演奏はバイエルン放送交響楽団を中心として構成されており、第4楽章での「Freude(歓び)」を「Freiheit(自由)」と歌詞をかえて歌っている。近年でいえば、以前取り上げたケリ=リン・ウィルソン&ウクライナ・フリーダム・オーケストラによる演奏での「第九」がウクライナ語合唱で歌われた。
・ベートーヴェン:交響曲第9番「合唱付き」
録音:1989年12月25日(ライヴ)
第1楽章からずっしりとしたテンポの重さが伝わってくるかのような演奏が展開されていく。その分厚いスケールからなる濃厚さは非常に強烈である。複数のオーケストラが1つになって演奏している割には音色や音形などが意外にぴたりと当てはまっているのが意外なポイントともいうべきもので、ライヴ録音であるに関わらずノイズも少なくダイナミック・レンジの幅広さも大分ある。リマスタリングなどの効果もあるかもしれないが、歴史的な瞬間を迎えた後の「第九」演奏の始まりとしては素晴らしい名演と言える。
ややテンポの加速は感じられるものの、速すぎるほどにテンポ変化が行われているわけではない。コンパクトなまとまり方をした推進力のある演奏を第2楽章では聴くことができるようになっている。テンポの緩急が明確に分かりやすく作り込まれている印象で、その都度アタックやダイナミクス変化が大きく変化していく。
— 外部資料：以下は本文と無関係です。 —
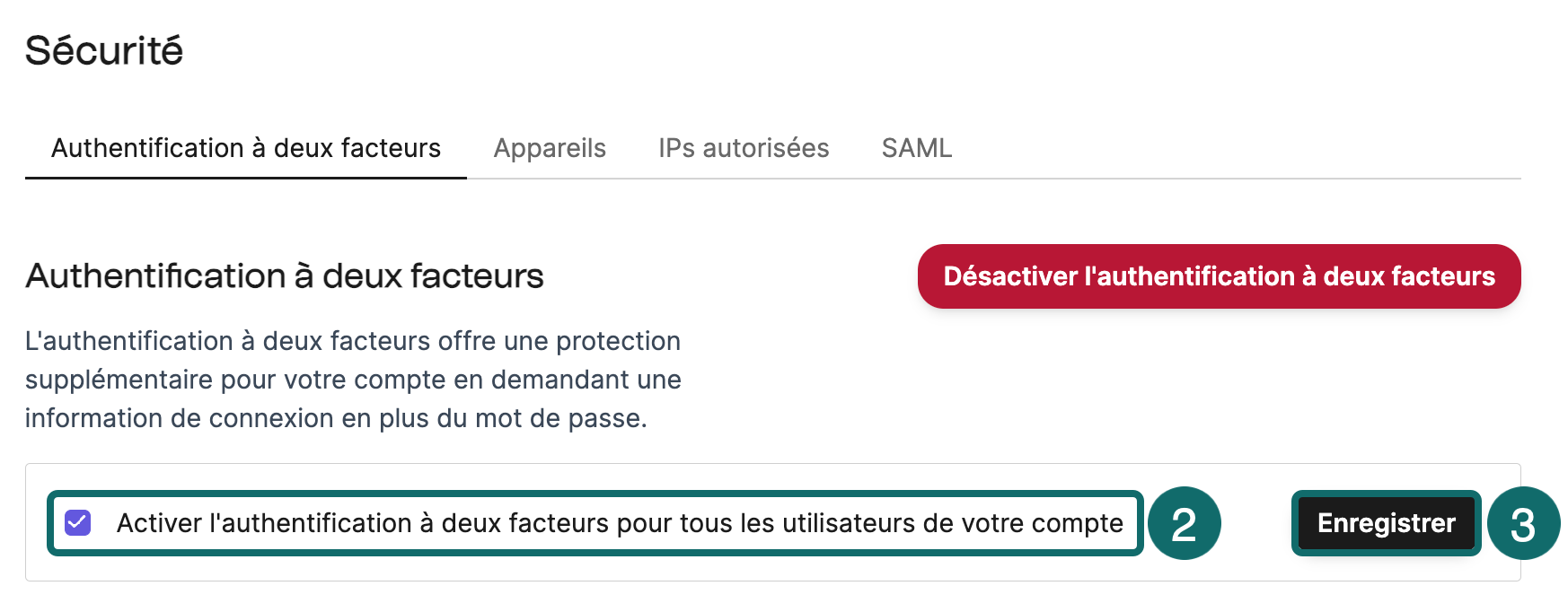Viewport: 1568px width, 612px height.
Task: Click the Sécurité page heading
Action: click(104, 50)
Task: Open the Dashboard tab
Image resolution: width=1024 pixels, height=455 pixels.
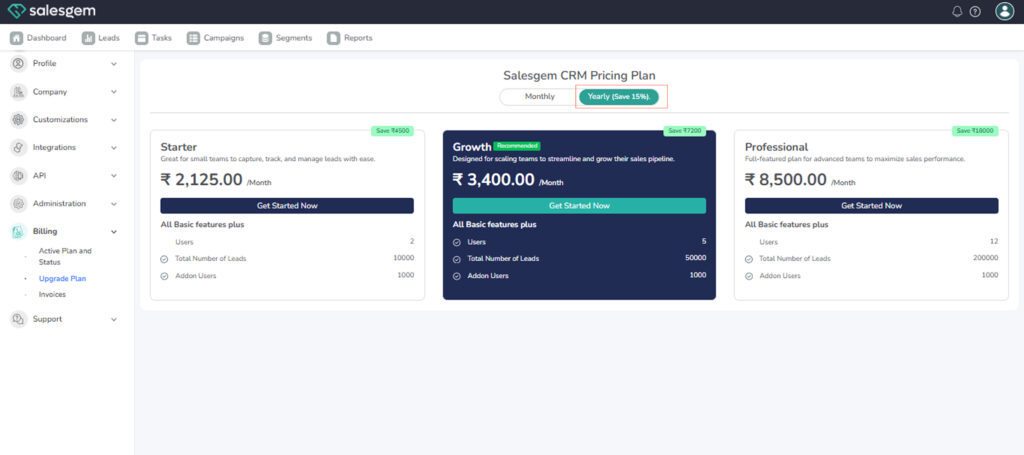Action: tap(39, 38)
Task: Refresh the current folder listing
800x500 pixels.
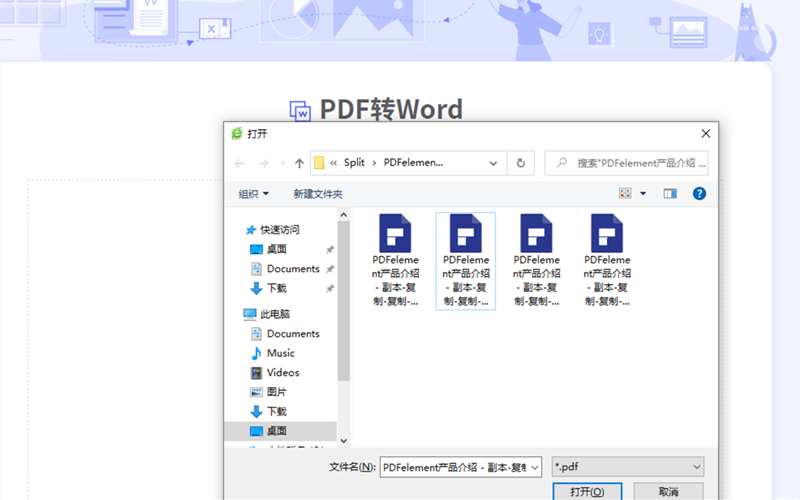Action: [520, 163]
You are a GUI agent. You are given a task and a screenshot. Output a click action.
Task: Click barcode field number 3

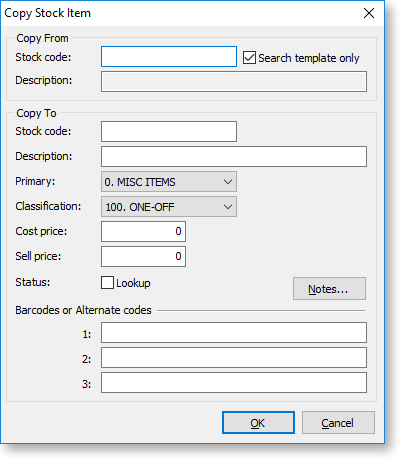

強固なティンパニの打撃や金管楽器の音色、鋭さのある木管楽器などオーケストラ全体が盛り上がった際も細部まで細かく聴き込むことができる演奏だ。
第3楽章ではゆったりとしたやや遅めのテンポからなる悠然とした演奏を聴くことができる。それは非常に伸びやかで、落ち着きを感じ取ることのできる演奏となっており、弦楽器の美しさ溢れる音色と響きを最初から最後まで余すことなくたっぷりと味わうことができる。同時に木管楽器の神秘的なほどに透き通る演奏を聴くだけで安らぎを与えてくれることは間違いないだろうし、金管楽器のやや強めのアタックからなる演奏もこの第3楽章において良いポイントを与えてくれるようになっている。
テンポの緩急が備わっているとはいえ、軸の安定したやや遅めの重心の低さが感じられる演奏からなる第4楽章を楽しむことができる。先ほども述べているが、「Freude」が「Freiheit」と歌われている違いがよくわかるため、それだけでも聴いていて充分にテンションが上がってしまう。これをその場で聴くことができたらどれだけよかったか。それを感じ取るには充分な臨場感を味わうことができる名演である。合唱や歌手による凄みを感じることのできるような伸びやかさの伝わってくるような圧巻の歌声はオーケストラとともに演奏されることによってより長大なる交響曲としての姿を見ることができる。
バーンスタインによるベートーヴェンの「第九」は、ウィーン・フィルによる演奏を聴いたのみだった。ベルリンの壁崩壊直後に行われたコンサートでの演奏ということもあってその影響は凄まじいものとなっている。ニューヨーク・フィルハーモニックやパリ管弦楽団など過去にバーンスタインと共演したオーケストラもいくつか見受けられるようになっているので、相互理解も良かったと考えてよいだろう。これは間違いなく歴史的な「第九」の一つとして記憶して良いだろう。